Gabrielius Landsbergis-Žemkalnis

Gabrielius Landsbergis-Žemkalnis
Postcard published by the bookstore of Marija Šlapelienė
Born(1852-02-02)2 February 1852
Birželiai, Russian Empire
Died28 August 1916(1916-08-28) (aged 64)
Burial placeRasos Cemetery
NationalityLithuanian
Other namesGabrielius Landsbergis
Gabrielius Žemkalnis
Alma materŠiauliai Gymnasium
Moscow University
Board member ofKanklės of Vilnius Society
ChildrenVytautas Landsbergis-Žemkalnis

Gabrielius Landsbergis-Žemkalnis (1852–1916) was a Lithuanian playwright and activists of the early Lithuanian amateur theater.
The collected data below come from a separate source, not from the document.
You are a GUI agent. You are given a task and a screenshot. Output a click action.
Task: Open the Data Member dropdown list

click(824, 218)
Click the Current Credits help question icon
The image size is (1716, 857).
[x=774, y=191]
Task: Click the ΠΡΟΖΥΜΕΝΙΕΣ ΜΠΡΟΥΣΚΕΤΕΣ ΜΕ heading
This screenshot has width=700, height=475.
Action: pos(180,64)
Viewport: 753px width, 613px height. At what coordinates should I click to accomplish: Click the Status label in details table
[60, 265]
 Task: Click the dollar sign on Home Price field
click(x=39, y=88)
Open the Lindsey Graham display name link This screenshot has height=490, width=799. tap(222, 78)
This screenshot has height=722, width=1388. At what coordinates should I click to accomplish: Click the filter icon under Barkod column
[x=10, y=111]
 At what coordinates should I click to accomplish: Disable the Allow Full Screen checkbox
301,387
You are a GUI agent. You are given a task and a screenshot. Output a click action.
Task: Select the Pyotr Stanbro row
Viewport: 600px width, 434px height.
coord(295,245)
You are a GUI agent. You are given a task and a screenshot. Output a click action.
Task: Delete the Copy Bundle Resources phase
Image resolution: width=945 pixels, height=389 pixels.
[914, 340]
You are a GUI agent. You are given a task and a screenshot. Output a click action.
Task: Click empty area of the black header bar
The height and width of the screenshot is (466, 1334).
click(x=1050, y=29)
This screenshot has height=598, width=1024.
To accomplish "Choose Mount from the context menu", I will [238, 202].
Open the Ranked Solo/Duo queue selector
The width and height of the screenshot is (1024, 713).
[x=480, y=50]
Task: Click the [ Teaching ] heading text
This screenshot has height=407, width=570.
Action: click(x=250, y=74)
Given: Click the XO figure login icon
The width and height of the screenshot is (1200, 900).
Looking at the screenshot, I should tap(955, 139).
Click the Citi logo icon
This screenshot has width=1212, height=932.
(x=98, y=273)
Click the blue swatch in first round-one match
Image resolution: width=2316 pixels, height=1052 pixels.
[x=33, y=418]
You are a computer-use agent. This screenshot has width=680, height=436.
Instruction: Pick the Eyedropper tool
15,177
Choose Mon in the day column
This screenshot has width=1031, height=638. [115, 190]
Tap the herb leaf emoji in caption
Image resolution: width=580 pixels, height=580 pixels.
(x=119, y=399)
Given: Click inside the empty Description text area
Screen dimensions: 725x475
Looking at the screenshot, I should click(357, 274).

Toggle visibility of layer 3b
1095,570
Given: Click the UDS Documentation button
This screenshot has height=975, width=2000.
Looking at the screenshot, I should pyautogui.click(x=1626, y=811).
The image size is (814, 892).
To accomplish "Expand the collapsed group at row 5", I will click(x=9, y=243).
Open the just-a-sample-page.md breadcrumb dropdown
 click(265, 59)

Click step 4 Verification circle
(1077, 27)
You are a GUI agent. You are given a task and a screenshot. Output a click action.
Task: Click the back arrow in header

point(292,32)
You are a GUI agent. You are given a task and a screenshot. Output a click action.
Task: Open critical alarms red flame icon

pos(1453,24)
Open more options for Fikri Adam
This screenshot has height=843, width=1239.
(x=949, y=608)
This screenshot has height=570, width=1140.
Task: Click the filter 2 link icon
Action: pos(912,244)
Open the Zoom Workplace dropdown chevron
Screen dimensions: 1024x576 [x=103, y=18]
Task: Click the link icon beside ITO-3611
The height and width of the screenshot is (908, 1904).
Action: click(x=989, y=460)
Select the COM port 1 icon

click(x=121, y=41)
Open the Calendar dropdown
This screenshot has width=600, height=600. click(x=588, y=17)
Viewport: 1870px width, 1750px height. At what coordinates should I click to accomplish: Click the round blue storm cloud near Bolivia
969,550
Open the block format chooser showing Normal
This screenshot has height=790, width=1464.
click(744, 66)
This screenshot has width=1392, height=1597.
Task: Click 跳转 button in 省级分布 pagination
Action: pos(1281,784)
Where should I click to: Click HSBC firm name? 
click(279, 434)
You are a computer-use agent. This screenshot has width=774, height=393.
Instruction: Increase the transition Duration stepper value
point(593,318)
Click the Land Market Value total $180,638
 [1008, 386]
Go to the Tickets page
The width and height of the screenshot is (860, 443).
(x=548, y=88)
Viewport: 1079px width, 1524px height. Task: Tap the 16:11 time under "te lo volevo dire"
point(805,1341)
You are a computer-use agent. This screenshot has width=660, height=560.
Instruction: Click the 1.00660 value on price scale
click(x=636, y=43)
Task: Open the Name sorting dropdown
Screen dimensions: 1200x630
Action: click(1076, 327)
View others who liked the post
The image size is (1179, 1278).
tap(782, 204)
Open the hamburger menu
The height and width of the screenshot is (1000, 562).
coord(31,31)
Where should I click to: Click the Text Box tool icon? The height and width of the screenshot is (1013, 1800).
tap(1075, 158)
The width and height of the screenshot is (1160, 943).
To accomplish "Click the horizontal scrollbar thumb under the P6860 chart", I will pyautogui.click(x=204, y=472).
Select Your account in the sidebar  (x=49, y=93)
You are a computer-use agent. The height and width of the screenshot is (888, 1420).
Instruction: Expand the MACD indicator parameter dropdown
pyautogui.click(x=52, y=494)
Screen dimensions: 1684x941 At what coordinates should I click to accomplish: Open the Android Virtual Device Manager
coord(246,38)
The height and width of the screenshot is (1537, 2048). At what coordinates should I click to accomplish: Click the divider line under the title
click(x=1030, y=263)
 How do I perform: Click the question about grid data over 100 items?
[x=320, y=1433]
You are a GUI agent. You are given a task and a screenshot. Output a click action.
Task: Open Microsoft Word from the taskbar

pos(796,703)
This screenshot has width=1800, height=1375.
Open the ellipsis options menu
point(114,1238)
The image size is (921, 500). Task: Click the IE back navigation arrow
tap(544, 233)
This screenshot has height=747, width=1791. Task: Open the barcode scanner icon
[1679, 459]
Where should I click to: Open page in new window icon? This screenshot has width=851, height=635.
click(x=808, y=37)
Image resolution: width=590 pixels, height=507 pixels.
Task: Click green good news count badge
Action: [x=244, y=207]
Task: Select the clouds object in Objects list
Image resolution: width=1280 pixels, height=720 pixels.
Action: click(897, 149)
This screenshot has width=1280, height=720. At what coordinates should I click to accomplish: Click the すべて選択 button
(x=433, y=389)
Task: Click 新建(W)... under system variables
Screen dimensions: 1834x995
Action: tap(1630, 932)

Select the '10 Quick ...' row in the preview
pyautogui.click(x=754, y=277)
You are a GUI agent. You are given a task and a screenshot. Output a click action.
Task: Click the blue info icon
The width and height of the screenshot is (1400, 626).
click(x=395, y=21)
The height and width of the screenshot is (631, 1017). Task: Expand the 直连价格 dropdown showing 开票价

Born to an old noble family, Landsbergis attended Šiauliai Gymnasium where his friend Petras Vileišis encouraged him to speak Lithuanian and support the Lithuanian National Revival. After finishing a telegraph school in Riga in 1871, he worked at the telegraph offices in Moscow and Crimea. He returned to Lithuania in 1884 and joined the Lithuanian cultural life. He contributed articles to the illegal Lithuanian periodicals Varpas and Ūkininkas and his house was a gathering place of many Lithuanian intellectuals. Due to these activities, he was forced to leave Lithuania in 1894 but continued to maintain contacts with Lithuanian activists. He was arrested and imprisoned for ten weeks in 1900 and sentenced to two years of exile in Smolensk in 1902. He returned in 1904 and became administrator of Vilniaus žinios, the first legal Lithuanian daily established by Petras Vileišis. At the same time, Landsbergis devoted his energy to the Lithuanian amateur theater. He was a director, actor, playwright, critic of many of the early performances. He founded and chaired the Kanklės of Vilnius Society and was active in the Rūta Society in Vilnius, Daina Society in Kaunas, and Varpas Society in Šiauliai. All of these societies organized Lithuanian theater performances, concerts, other cultural evenings. In total, he directed or played a role in more than 130 plays. Landsbergis also wrote several plays, mostly simple comedies that were well suited for the amateur theater. His most important works were a drama about Lithuanian folk hero Tadas Blinda (1907) and melodrama about Grand Duchess Birutė (1906) which was later adapted into the first Lithuanian opera Birutė.